[Stored data]
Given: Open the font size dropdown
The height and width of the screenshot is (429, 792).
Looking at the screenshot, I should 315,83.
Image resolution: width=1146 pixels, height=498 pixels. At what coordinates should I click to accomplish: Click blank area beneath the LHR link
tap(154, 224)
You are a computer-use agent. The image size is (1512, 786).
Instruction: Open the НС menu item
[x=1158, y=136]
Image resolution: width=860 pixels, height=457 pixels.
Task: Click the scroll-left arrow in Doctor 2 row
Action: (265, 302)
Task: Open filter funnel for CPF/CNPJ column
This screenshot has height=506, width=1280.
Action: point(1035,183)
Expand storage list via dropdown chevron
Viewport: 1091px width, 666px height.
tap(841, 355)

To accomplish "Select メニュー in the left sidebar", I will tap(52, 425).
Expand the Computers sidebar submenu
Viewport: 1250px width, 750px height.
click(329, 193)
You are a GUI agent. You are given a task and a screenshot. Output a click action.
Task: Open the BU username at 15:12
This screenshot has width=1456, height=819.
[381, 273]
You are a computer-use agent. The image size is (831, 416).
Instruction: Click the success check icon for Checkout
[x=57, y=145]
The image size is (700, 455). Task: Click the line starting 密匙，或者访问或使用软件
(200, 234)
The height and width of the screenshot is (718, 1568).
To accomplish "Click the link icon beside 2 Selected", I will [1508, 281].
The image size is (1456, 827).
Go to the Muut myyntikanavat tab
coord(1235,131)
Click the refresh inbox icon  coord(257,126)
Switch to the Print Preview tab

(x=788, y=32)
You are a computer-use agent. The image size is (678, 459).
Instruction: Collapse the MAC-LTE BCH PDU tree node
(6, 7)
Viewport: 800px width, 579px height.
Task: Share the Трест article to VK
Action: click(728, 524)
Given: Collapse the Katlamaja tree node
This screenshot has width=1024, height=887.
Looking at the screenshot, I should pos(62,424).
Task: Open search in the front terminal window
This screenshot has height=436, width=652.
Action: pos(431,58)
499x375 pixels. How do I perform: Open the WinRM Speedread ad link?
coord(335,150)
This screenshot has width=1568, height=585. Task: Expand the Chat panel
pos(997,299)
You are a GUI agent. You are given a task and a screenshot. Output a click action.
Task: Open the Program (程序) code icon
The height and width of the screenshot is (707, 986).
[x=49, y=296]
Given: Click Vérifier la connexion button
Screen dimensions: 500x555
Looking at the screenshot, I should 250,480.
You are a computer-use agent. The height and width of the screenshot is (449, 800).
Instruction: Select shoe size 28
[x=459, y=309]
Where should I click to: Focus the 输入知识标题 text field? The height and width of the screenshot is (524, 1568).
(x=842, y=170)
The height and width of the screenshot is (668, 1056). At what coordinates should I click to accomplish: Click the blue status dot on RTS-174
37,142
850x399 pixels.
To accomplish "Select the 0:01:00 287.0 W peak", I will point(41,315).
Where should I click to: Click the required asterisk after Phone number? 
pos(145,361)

What to work on. Report all lines of the data above that include the string "will".

Exercise response.
To accomplish "Select メニュー in the left sidebar", I will tap(52, 425).
To accomplish "Click the link icon beside 2 Selected", I will [1508, 281].
To accomplish "Select the 0:01:00 287.0 W peak", I will point(41,315).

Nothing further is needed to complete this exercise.